▶ DESCRIPTION OF THE TASK: Leaving out all pictures, return exactly the lines from the one that contains "Task: Click the" through the end of the data below.

(Stored data)
_____

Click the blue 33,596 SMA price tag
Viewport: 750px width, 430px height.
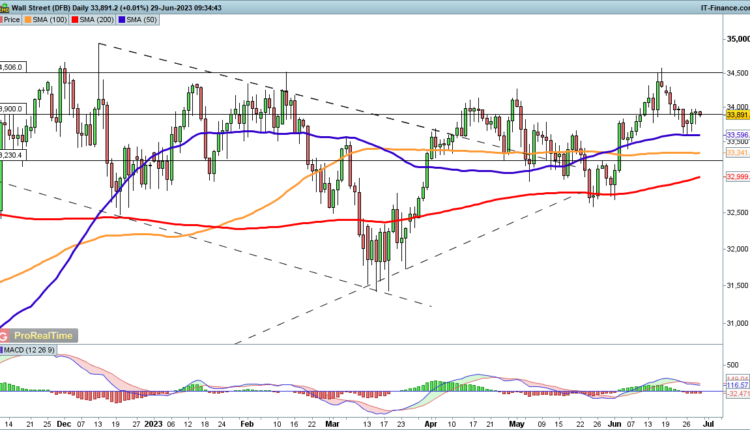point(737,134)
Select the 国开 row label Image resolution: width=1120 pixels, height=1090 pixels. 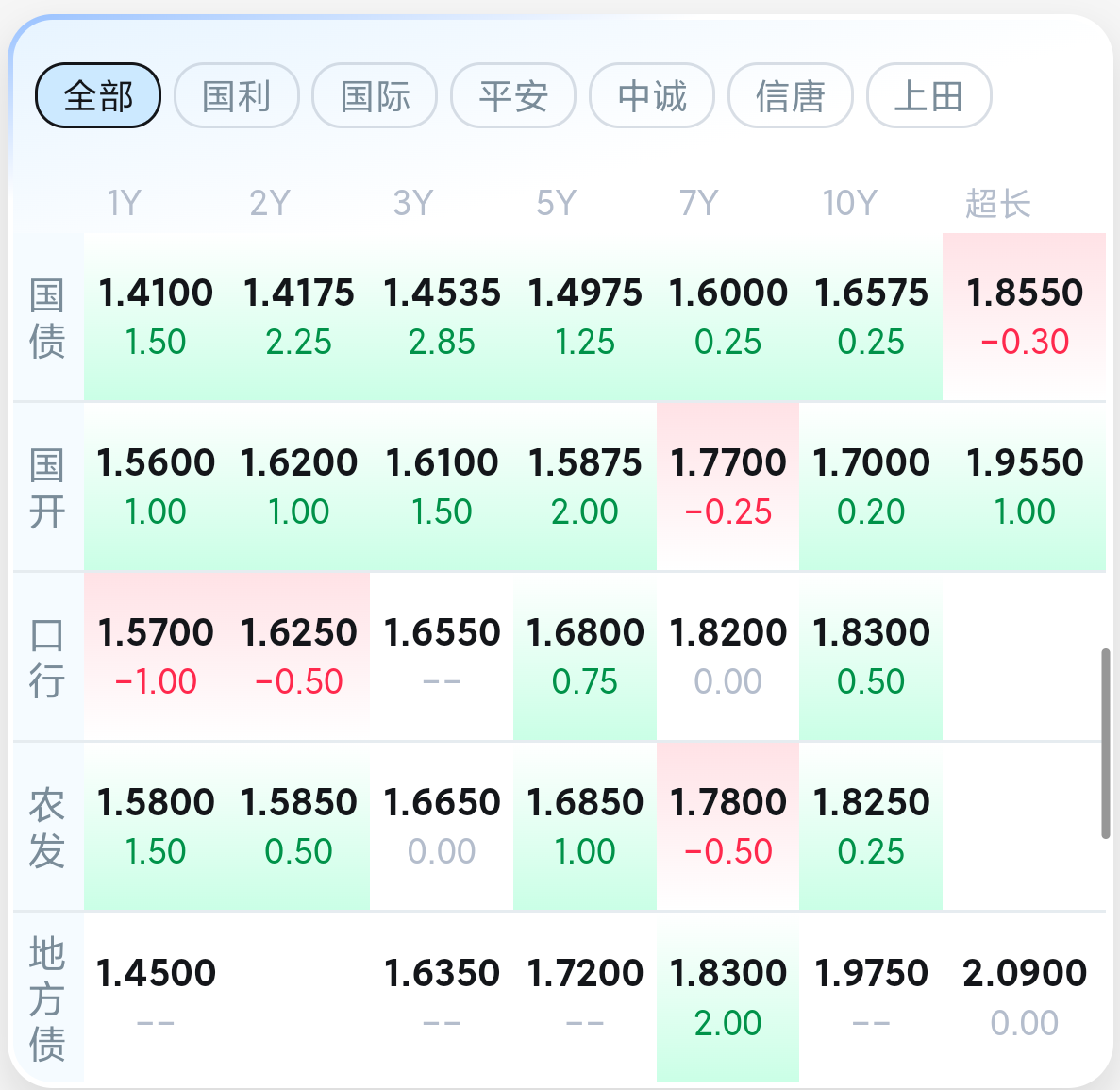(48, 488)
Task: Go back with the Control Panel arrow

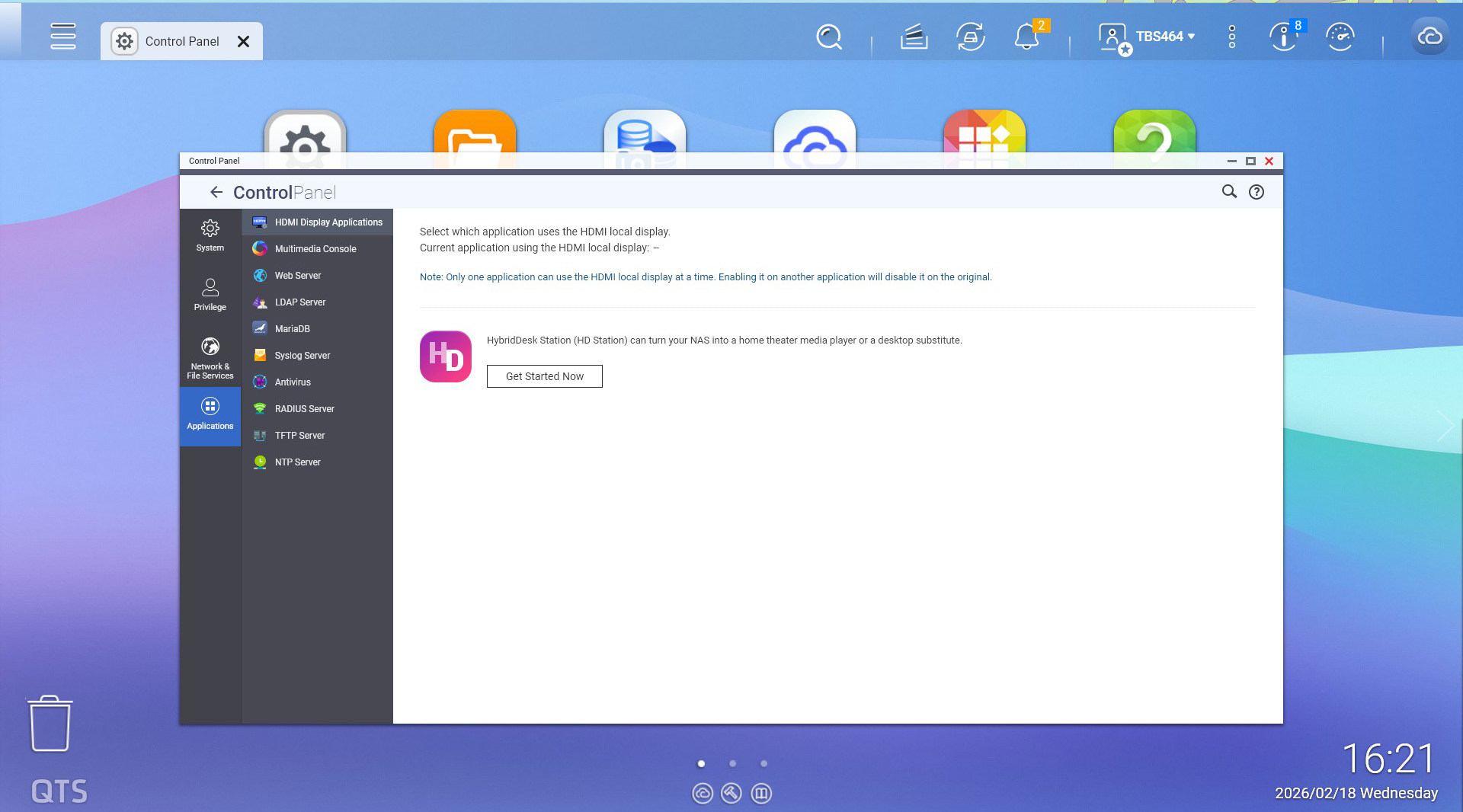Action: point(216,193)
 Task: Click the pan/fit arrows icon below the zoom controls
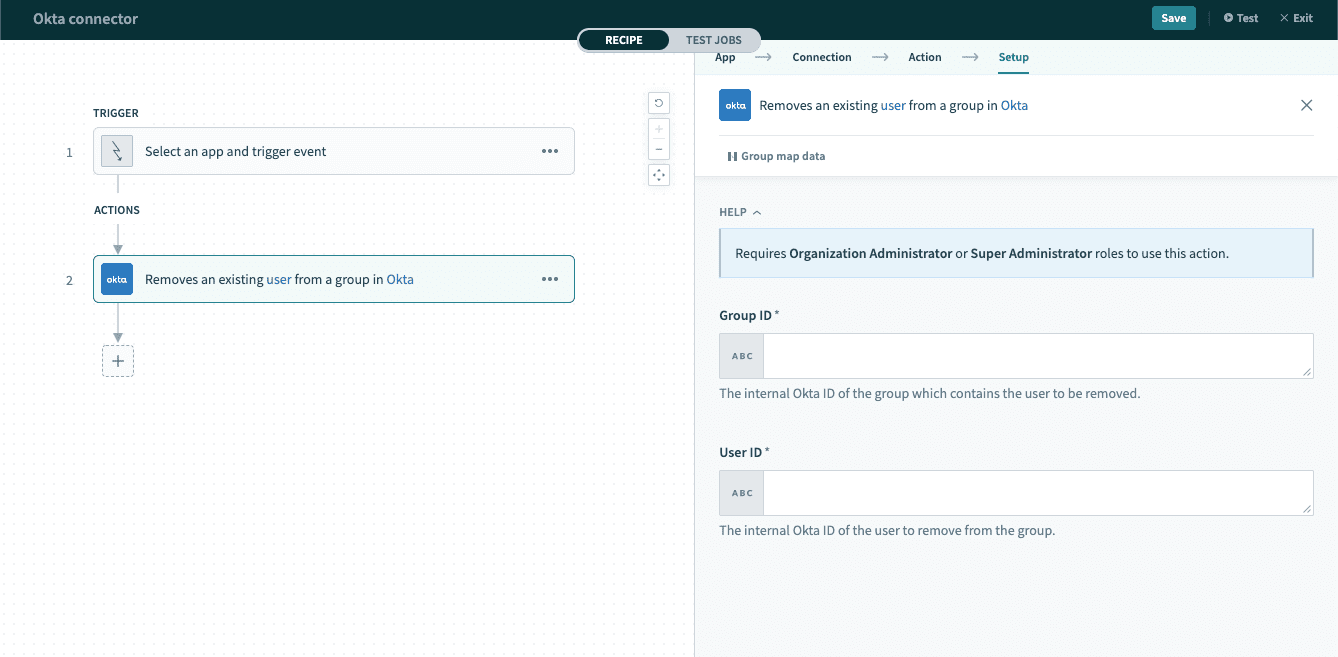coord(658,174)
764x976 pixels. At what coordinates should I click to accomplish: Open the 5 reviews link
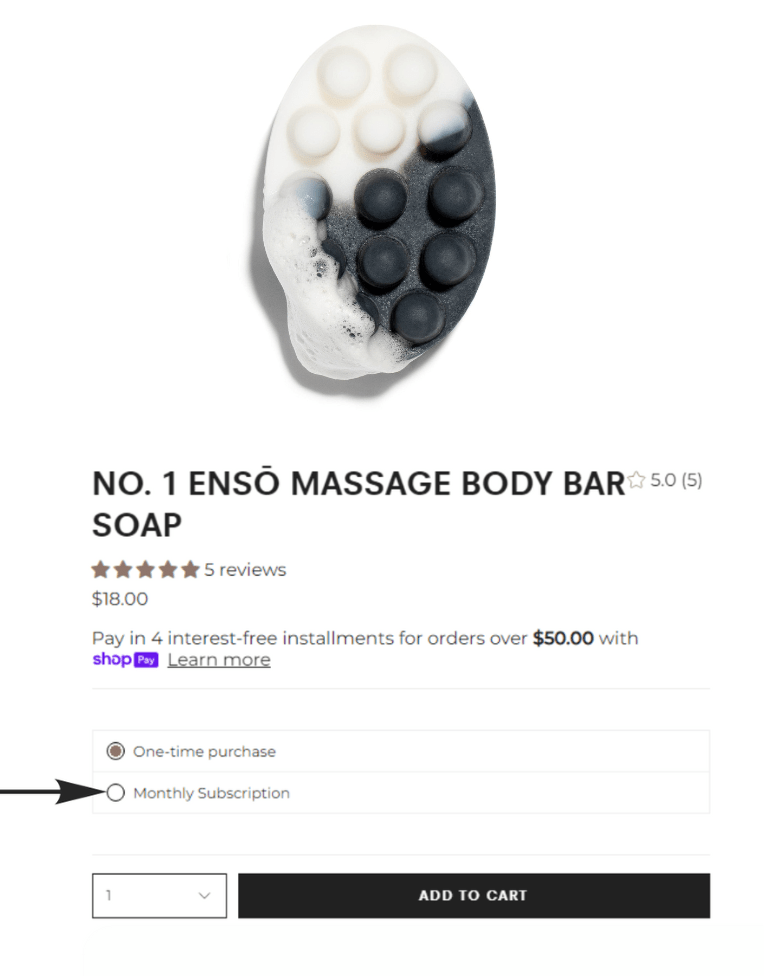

_____

▶ WRITTEN SOLUTION:
 Task: Click the pan/fit arrows icon below the zoom controls
coord(658,174)
764x976 pixels. At what coordinates should I click to accomplish: Open the 5 reviews link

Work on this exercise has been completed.